* Stored data entries *
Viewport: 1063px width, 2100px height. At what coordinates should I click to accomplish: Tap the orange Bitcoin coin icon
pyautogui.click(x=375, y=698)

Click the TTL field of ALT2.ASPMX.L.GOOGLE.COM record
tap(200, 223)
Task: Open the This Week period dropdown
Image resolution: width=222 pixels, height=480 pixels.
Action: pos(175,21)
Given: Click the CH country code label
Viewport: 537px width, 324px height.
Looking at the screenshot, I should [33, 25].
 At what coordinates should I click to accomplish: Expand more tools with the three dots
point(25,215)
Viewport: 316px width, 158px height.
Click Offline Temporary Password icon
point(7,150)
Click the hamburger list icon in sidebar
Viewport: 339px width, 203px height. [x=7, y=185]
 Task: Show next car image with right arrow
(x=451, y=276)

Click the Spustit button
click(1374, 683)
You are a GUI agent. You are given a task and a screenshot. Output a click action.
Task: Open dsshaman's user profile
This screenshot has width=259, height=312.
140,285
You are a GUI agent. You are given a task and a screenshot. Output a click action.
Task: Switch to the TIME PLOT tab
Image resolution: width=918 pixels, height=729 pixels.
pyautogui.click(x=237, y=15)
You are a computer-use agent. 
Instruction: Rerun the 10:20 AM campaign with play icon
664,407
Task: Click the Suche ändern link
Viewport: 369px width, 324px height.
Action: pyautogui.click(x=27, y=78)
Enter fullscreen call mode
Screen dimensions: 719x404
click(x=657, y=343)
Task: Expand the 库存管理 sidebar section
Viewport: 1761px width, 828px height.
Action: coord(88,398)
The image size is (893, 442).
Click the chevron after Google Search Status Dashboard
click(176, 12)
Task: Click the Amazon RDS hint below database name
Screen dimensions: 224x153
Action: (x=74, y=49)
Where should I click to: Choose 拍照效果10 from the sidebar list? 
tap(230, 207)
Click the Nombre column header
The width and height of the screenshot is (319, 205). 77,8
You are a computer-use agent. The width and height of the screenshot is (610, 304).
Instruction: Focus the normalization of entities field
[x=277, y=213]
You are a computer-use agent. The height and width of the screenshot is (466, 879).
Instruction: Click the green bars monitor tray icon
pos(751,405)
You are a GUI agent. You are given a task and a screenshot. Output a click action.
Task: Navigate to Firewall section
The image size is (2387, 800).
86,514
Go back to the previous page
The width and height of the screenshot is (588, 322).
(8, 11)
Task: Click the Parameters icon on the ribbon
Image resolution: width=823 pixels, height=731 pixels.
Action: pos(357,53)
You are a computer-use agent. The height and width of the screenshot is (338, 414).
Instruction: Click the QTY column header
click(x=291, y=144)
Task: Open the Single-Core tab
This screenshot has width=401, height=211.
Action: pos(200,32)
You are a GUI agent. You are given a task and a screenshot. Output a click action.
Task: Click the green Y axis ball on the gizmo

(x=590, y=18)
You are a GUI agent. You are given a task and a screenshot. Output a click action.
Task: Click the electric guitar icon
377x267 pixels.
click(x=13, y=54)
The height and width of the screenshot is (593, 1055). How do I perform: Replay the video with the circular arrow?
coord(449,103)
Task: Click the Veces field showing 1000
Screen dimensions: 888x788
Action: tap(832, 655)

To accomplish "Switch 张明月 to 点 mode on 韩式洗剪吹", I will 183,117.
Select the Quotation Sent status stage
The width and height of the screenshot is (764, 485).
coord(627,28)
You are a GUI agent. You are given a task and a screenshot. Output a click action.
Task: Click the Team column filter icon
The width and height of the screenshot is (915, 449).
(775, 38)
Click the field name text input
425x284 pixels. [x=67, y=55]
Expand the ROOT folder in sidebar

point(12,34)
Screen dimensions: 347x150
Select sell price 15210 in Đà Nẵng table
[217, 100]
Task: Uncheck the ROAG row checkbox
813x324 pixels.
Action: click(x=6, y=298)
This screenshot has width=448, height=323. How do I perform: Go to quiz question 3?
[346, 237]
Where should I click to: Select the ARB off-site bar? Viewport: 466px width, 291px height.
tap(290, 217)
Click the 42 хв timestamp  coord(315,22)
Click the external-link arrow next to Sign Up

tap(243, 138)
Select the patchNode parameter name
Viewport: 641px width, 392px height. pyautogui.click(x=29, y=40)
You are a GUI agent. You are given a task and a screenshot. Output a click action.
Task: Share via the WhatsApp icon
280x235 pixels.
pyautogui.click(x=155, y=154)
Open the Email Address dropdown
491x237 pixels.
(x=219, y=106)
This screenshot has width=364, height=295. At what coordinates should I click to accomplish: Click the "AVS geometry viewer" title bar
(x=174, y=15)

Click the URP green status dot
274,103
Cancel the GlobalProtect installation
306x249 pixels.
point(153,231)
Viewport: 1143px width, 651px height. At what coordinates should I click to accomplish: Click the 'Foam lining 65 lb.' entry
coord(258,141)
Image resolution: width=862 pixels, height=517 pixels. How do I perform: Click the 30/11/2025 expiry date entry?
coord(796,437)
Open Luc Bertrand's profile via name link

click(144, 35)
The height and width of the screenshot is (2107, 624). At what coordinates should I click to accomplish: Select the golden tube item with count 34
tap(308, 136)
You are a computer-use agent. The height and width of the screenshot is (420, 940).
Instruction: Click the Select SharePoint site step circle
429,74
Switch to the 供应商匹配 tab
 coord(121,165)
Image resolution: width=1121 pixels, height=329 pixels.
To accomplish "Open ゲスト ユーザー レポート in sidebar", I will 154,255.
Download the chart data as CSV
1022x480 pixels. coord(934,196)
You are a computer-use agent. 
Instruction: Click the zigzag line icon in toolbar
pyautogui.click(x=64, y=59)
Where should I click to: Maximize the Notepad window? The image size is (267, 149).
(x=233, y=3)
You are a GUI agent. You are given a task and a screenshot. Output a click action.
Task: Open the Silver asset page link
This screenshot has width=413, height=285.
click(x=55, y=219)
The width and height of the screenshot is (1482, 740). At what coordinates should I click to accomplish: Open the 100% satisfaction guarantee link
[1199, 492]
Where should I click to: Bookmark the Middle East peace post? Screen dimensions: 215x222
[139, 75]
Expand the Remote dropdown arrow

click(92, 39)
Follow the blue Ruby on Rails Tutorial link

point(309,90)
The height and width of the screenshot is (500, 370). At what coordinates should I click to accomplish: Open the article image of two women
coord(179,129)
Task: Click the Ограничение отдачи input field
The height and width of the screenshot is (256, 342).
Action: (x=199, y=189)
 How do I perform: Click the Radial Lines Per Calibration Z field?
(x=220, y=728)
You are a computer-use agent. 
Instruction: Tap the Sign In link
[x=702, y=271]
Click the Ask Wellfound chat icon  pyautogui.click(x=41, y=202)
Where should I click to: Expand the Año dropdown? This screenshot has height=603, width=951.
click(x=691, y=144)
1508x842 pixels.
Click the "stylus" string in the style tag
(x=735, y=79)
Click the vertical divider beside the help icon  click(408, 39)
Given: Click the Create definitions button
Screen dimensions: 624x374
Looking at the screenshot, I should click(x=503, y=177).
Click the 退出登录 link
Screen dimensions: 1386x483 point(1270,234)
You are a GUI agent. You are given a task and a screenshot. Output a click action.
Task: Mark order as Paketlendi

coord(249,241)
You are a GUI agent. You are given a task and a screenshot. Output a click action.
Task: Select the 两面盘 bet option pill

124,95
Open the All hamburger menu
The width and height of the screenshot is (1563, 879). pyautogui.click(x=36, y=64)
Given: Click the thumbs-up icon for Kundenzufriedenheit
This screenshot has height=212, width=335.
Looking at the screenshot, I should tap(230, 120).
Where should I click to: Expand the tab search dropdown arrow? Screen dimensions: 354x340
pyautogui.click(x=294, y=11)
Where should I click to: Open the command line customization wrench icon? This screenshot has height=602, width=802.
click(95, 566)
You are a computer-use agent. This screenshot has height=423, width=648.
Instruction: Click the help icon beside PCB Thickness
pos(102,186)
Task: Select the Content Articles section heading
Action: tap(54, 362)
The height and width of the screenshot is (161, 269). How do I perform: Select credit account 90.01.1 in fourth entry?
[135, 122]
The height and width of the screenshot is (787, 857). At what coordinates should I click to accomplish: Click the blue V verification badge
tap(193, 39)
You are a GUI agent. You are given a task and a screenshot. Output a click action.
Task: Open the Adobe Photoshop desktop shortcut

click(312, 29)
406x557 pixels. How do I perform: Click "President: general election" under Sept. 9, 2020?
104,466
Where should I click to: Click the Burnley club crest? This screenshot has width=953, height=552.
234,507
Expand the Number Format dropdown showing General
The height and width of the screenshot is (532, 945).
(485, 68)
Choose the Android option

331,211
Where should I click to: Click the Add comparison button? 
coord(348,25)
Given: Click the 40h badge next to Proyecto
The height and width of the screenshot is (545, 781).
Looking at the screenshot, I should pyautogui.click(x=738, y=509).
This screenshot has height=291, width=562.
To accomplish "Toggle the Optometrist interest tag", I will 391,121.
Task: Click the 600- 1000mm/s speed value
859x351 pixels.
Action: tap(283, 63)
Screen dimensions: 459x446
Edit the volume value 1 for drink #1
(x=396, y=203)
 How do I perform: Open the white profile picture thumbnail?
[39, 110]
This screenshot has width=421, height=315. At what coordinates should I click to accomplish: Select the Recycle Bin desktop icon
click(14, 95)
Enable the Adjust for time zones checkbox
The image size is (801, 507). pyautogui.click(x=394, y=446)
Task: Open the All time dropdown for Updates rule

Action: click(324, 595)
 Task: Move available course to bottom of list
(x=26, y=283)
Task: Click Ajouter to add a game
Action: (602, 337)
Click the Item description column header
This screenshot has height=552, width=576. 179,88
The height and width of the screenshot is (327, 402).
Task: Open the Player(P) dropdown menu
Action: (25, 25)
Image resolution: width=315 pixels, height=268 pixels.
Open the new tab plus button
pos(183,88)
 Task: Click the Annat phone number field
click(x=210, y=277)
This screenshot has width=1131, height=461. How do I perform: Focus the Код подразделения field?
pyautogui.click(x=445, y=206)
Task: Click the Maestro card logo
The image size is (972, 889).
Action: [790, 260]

* About this exercise *
Go line by line through the entries above and tally those that hold the word "page"; give the tally alone.

* Answer to the problem *
2